— WHAT YOU NEED TO DO —
Pick out every row below that contains the string "height", and copy each of those rows.

**** DATA ROWS ****

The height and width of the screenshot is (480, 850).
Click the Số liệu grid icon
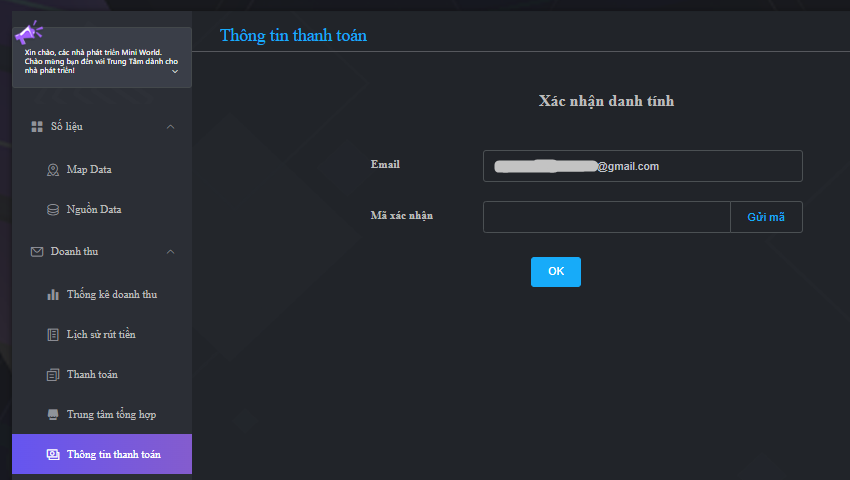(37, 127)
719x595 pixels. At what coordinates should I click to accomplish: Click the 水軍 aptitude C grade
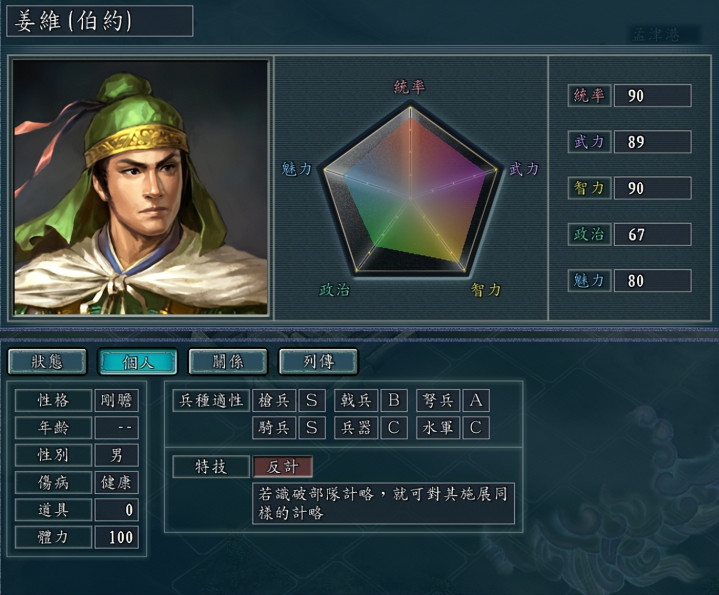(476, 427)
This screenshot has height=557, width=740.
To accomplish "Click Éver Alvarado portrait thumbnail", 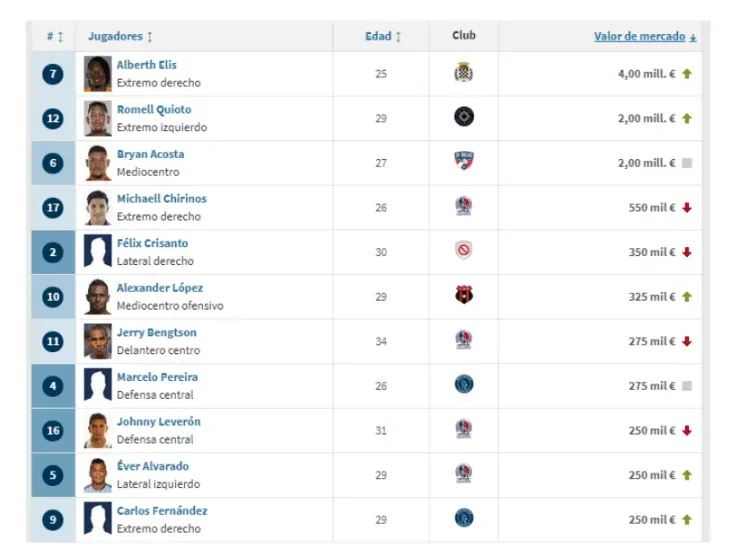I will click(x=97, y=475).
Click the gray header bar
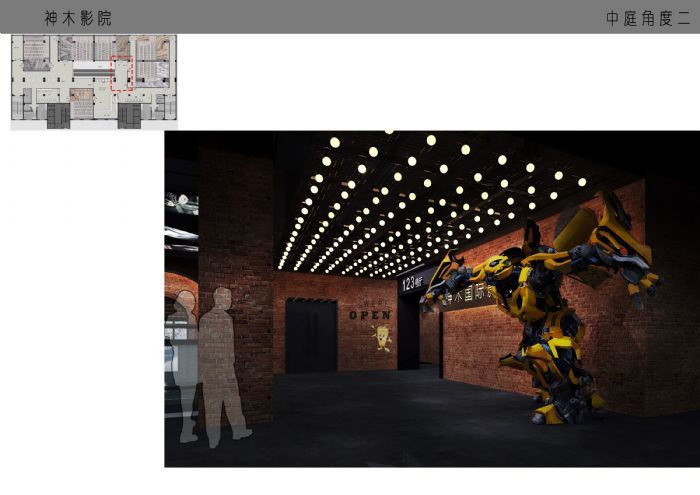700x495 pixels. pyautogui.click(x=350, y=17)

****

— RESPONSE TO THE TASK —
The height and width of the screenshot is (480, 850).
This screenshot has height=557, width=740.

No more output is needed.